To better manage, promote and protect Manitoba’s extensive network of Wildlife Management Areas (WMAs), the Manitoba Wildlife Federation wants the provincial government to commit more funds and resources. Unfortunately, however, management of the WMAs doesn’t seem to be as much of a priority for the government, says Carly Deacon, the MWF’s managing director.

“Budgets have been slashed, there’s no accessible funds, and there’s few to little staff who are in charge of this,” she says. “We’re looking at ways to find funding.”

Starting with the first area designated in 1961, Manitoba now has 85 established WMAs, totalling approximately 2.3 million hectares. “The province has conserved more public land under the program than any other province or state,” Deacon observes, arguing the WMAs are important destinations for hunters who have increasingly fewer options.

“Our landscapes have changed over the years through agriculture,” she says. “Our smaller farms are being bought up by commercial farms, so private access is harder. If you don’t own land, access to hunting is probably the biggest deterrent to getting into hunting.”
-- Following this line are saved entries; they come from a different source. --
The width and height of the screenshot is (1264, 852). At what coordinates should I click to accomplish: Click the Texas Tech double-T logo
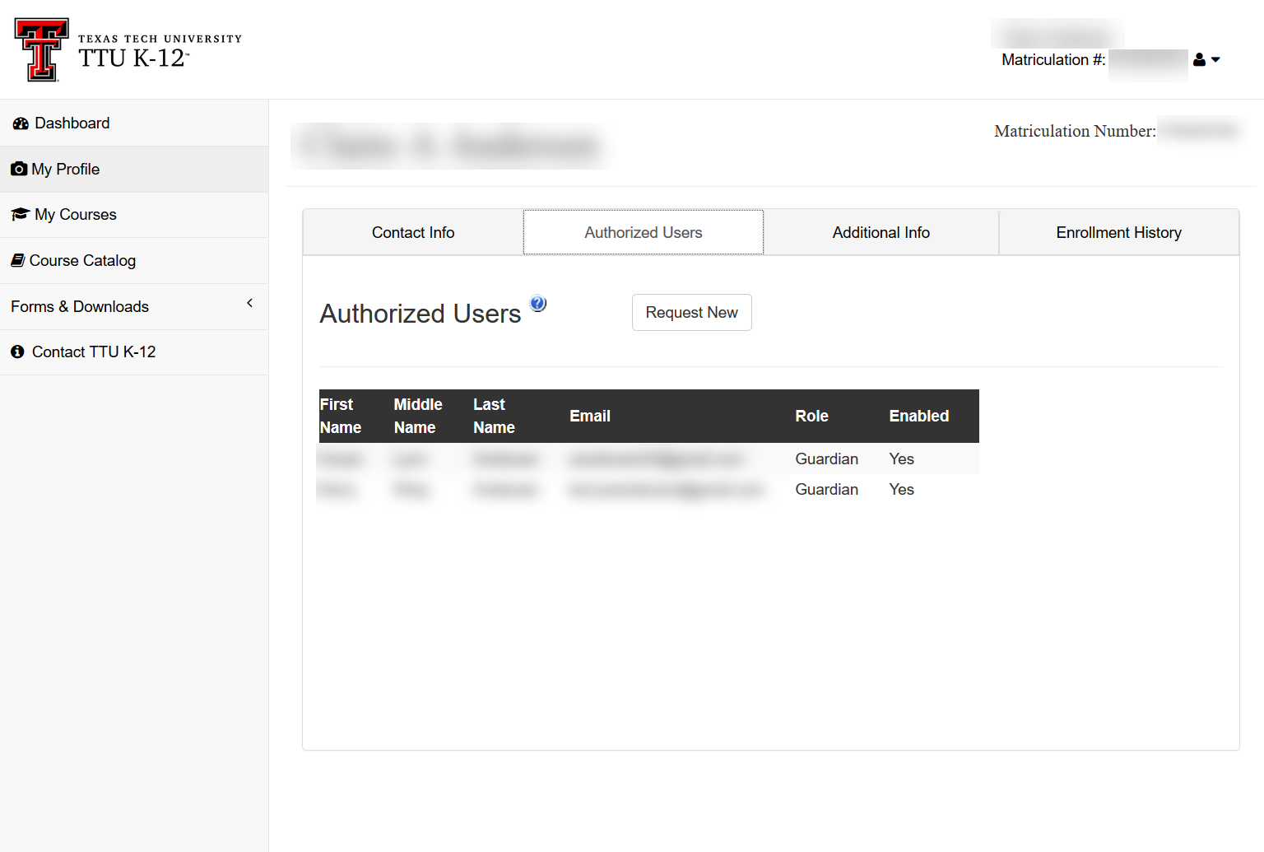(x=41, y=49)
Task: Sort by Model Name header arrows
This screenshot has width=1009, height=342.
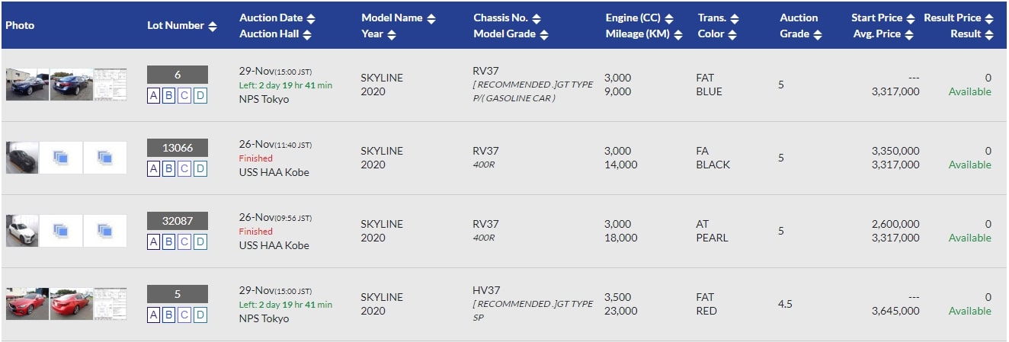Action: 431,18
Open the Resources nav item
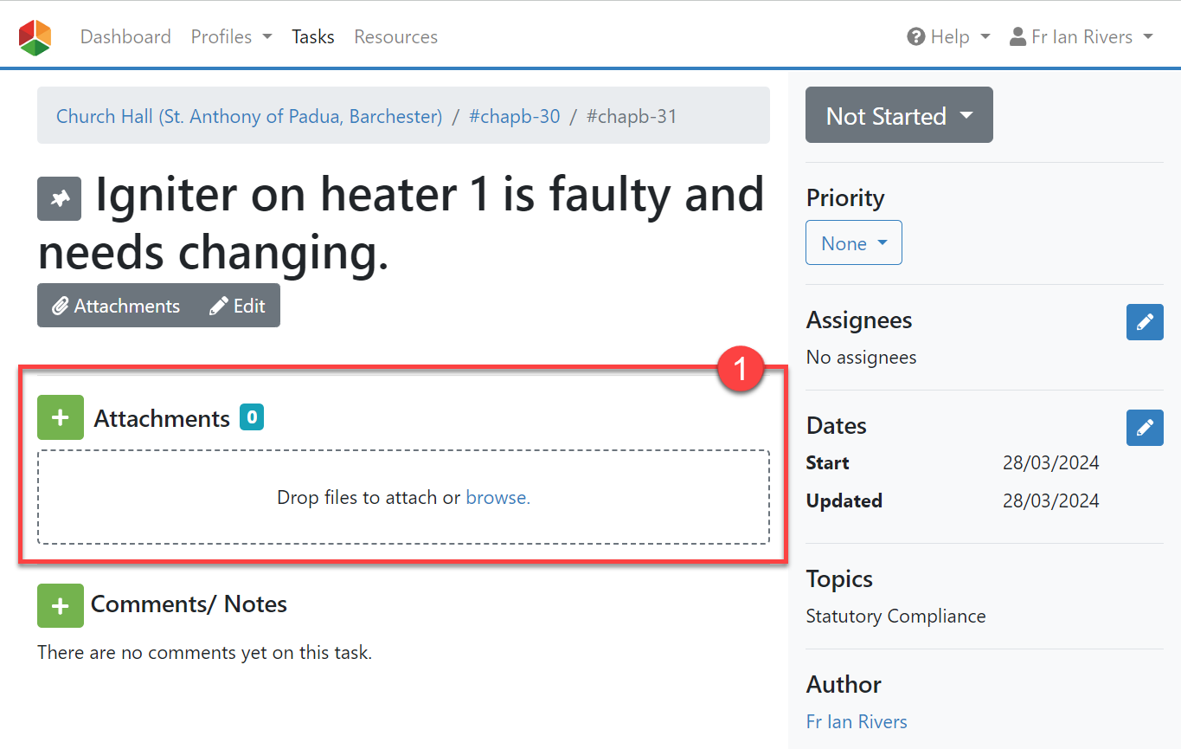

MWF wants more WMA signage

To that end, the MWF met with Blaine Pedersen, Minister of Agriculture and Resource Development, in early 2020 to raise some of its concerns. Along with more money, the federation wants to see more emphasis on increasing access and improving public awareness. That would mean erecting signage around WMA boundaries, providing maps to hunters and highlighting access points.

“We want to let hunters know there are accessible lands for them to use,” Deacon says, adding that such initiatives would help the MWF meet its hunter recruitment and retention goals.

According to the Department of Agriculture and Resource Development, which is now responsible for the WMA network, such areas play “an important role in biodiversity conservation and provide for a variety of wildlife-related forms of recreation, including birding and wildlife watching. Hunting and trapping are generally permitted.”